Adjacency Labelling for Planar Graphs (and Beyond) (2003.04280v4)

Abstract: We show that there exists an adjacency labelling scheme for planar graphs where each vertex of an $n$-vertex planar graph $G$ is assigned a $(1+o(1))\log_2 n$-bit label and the labels of two vertices $u$ and $v$ are sufficient to determine if $uv$ is an edge of $G$. This is optimal up to the lower order term and is the first such asymptotically optimal result. An alternative, but equivalent, interpretation of this result is that, for every $n$, there exists a graph $U_n$ with $n^{1+o(1)}$ vertices such that every $n$-vertex planar graph is an induced subgraph of $U_n$. These results generalize to bounded genus graphs, apex-minor-free graphs, bounded-degree graphs from minor closed families, and $k$-planar graphs.

• The paper introduces a near-optimal adjacency labelling scheme for planar graphs, encoding n-vertex graphs in (1+o(1)) log₂ n bits.
• The scheme extends to various graph families, including bounded genus, apex-minor-free, and k-planar graphs, demonstrating broad applicability.
• The methodology leverages graph products and tree-decomposition techniques to enable efficient storage and rapid edge query capabilities.

An Overview of Adjacency Labelling for Planar Graphs (and Beyond)

The paper "Adjacency Labelling for Planar Graphs (and Beyond)" by Vida Dujmović et al. presents a significant advancement in the efficient encoding of structural information about planar graphs and other related families. The central contribution is an adjacency labelling scheme for planar graphs that achieves near-optimal label length while allowing for the adjacency of any two vertices to be determined solely from their associated labels.

Key Contributions

1. Label Length Efficiency: The paper establishes an adjacency labelling scheme for planar graphs where each $n$-vertex graph can be encoded with a $(1+o(1))\log_2 n$-bit label. This label length is optimal up to lower order terms. The scheme extends to several other graph classes, indicating its general applicability.
2. Graph Families: Beyond planar graphs, the scheme applies to other graph families including:
   • Bounded genus graphs
   • Apex-minor-free graphs
   • Minor-closed families with bounded degree
   • $k$-planar graphs

For each of these classes, the scheme provides a similar efficient adjacency labelling.

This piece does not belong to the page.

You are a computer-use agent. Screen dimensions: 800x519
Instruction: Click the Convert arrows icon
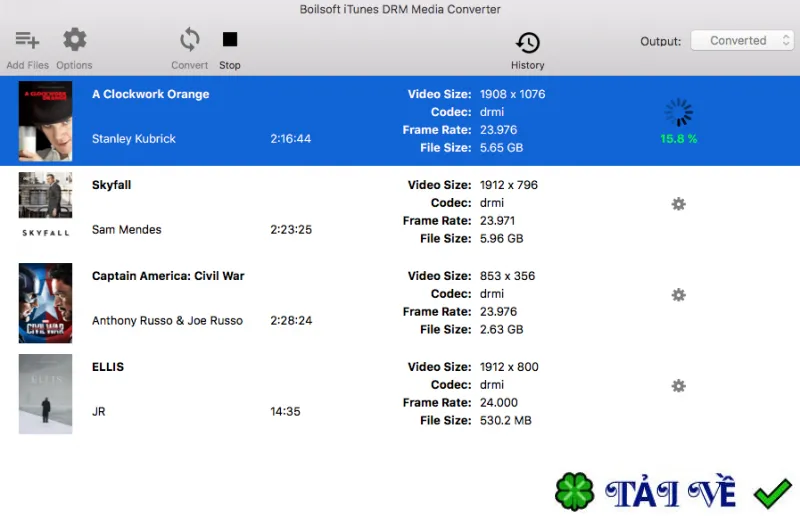point(189,40)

1. Theoretical Framework: The paper leverages structured insights into the graph product and labelling schemes. Specifically, the work utilizes the strong product of bounded treewidth graphs and paths to structure the approach to labelling.

Technical Approach

The authors build upon graph theoretical concepts of $t$-trees and interval graphs to construct labelling schemes that represent graph adjacency effectively. By representing a planar $n$-vertex graph as a subgraph of a strong product of a treewidth-bounded graph and a path, the authors manage to embed complex graph adjacency relations into concise labels.

Furthermore, the paper introduces operations on binary search trees such as "bulk insertion", "bulk deletion", and "rebalancing," facilitating the progressive construction of a tree structure that allows for efficient encoding and comparison of node positions.

Implications and Future Directions

The implications of achieving an asymptotically optimal adjacency labelling scheme are multifaceted. Practically, such labelling schemes allow for efficient storage and querying of graph edges, beneficial for network design and data structure optimization in constrained environments.

Theoretically, the work hints at potential generalizations to broader families of graphs, specifically those excluding a fixed apex graph as a minor. Additionally, it raises intriguing conjectures, such as generalized labelling schemes for any monotone family of graphs satisfying specific growth conditions in terms of the number of labelled graph instances.

Conclusion

The paper by Dujmović et al. is a significant step in the paper of informative labelling schemes, offering a robust and efficient solution for planar graphs as well as extending beyond to other complex graph families. The methods developed offer promising avenues for further research into graph encoding strategies and their applications in computational and applied graph theory contexts.